Mecanisme de supraviețuire prin cultură în închisoarea Aiud – „închisoarea elitelor intelectuale”
Abstract
L’étude analyse la dynamique de l’écriture dans la détention à Aiud — l’écriture comme thérapie, comme forme de guérison. Nous soulignons que l’absence des instruments d’écriture et du papier était considérée comme une interdiction profondément humiliante pour les détenus, privés de la possibilité de poursuivre les activités intellectuelles qu’ils pratiquaient en liberté. À la prison d’Aiud, comme dans les autres pénitenciers communistes, on a recouru à des
modalités inédites d’écriture, le papier et les instruments d’écriture ayant été
totalement interdits.
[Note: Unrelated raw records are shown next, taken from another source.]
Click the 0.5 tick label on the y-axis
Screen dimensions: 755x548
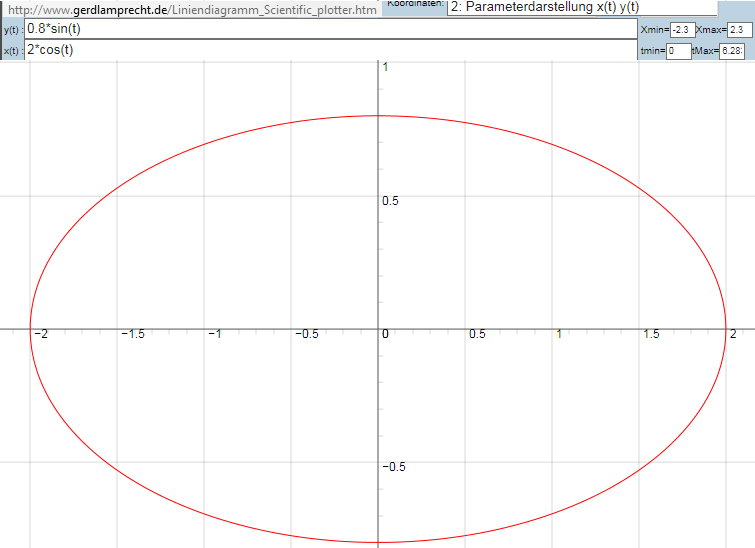[393, 201]
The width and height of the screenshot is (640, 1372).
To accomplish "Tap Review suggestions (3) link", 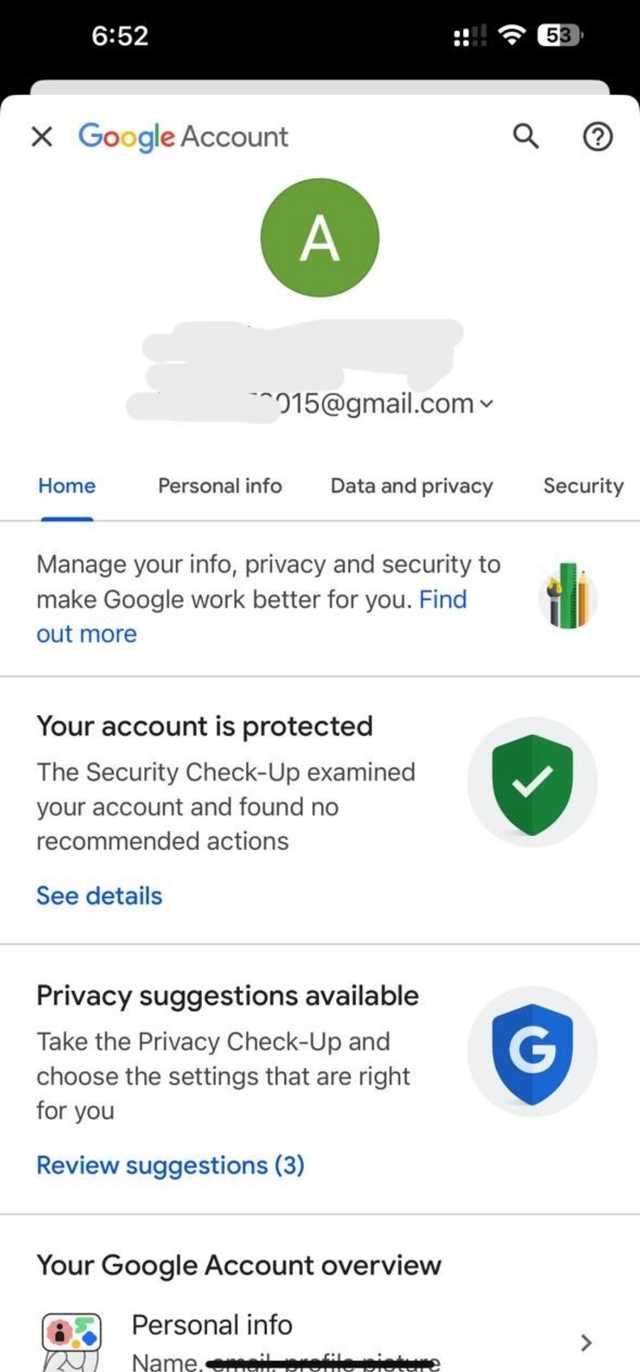I will (x=170, y=1165).
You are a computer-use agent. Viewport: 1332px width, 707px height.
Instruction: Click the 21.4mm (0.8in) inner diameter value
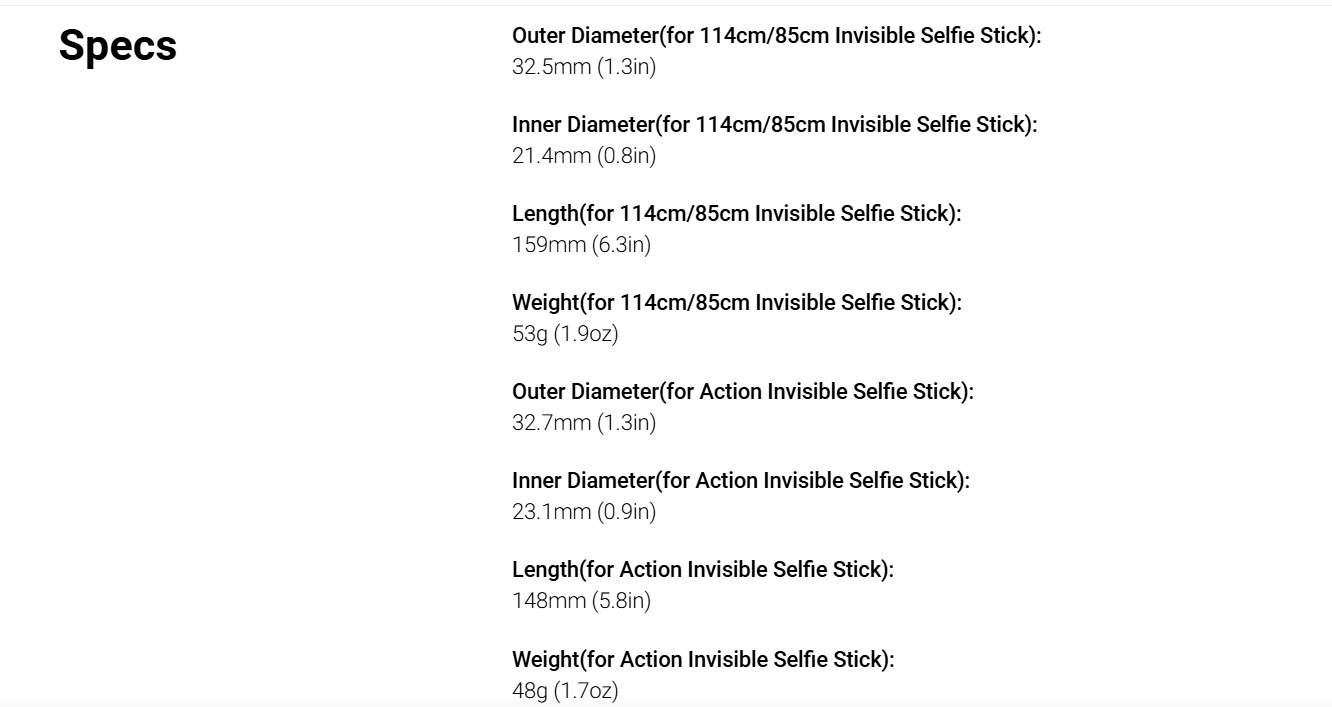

Un autre axe met en lumière les techniques d’écriture — créativité, symbolisme, improvisation, « outils » non conventionnels des détenus — et esquisse l’idée que la
prison d’Aiud est devenue un véritable centre de création littéraire, se singularisant
au sein de l’ensemble du système concentrationnaire roumain. L’activité
intellectuelle et spirituelle, en tant que forme de survie dans l’espace de la détention
aiudéenne, se manifestait sous la forme d’un apprentissage continu, couvrant un
large spectre de préoccupations culturelles, scientifiques, religieuses ou littéraires,
qui soustrayaient les détenus à la vie quotidienne dégradante, leur restituant la
dignité et la liberté intérieure. Malgré toutes les restrictions imposées et les
traumatismes vécus, on observe une transfiguration constante de l’expérience
carcérale : d’une expérience de marginalisation et de dégradation sociale, elle
devient une expérience de victoire spirituelle et morale.